Element and text location data
------------------------
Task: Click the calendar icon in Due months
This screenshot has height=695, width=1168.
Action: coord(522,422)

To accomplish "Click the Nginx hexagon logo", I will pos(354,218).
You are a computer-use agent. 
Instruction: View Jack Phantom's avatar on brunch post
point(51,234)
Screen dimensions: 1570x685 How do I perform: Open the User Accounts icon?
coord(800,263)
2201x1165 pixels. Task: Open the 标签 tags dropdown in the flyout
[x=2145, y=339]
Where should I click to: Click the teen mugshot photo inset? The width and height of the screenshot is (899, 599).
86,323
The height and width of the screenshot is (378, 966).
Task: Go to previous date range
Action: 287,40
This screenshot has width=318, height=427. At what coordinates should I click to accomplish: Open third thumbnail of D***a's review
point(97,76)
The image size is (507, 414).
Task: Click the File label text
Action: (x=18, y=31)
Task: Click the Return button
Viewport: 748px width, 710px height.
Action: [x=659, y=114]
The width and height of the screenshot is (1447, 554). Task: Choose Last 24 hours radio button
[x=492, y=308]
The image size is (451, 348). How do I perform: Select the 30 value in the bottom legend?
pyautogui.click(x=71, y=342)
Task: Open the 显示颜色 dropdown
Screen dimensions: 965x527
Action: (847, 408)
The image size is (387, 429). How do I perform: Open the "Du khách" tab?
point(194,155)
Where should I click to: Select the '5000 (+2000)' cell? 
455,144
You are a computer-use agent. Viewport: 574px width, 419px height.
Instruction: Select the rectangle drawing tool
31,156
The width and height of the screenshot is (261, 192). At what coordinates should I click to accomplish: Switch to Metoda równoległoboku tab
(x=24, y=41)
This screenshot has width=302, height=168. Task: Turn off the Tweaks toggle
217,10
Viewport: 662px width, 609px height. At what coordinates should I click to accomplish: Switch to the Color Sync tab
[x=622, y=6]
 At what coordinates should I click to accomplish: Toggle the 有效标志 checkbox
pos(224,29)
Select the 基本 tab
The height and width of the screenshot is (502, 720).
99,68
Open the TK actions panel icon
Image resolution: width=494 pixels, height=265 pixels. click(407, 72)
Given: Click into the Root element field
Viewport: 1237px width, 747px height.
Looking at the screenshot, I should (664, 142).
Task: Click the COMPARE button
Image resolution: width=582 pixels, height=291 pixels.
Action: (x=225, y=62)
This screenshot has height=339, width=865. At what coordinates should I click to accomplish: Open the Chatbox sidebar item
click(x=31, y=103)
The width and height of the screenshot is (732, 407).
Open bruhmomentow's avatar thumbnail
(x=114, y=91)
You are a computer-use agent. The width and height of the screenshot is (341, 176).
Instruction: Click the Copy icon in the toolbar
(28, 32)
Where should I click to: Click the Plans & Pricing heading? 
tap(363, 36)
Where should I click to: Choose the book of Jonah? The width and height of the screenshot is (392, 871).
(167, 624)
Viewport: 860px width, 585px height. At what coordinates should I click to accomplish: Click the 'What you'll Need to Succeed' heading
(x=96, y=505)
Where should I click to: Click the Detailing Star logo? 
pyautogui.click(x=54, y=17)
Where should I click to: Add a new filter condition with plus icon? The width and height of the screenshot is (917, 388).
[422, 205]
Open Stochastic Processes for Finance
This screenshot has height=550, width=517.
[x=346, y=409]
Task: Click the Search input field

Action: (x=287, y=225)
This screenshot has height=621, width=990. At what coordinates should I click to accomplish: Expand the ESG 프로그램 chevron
------------------------
# [The request]
Give back each line of the records that contains the word "perform".

# [Written answer]
Screen dimensions: 1570x685 How do I perform: Open the User Accounts icon?
The image size is (451, 348). How do I perform: Select the 30 value in the bottom legend?
The image size is (387, 429). How do I perform: Open the "Du khách" tab?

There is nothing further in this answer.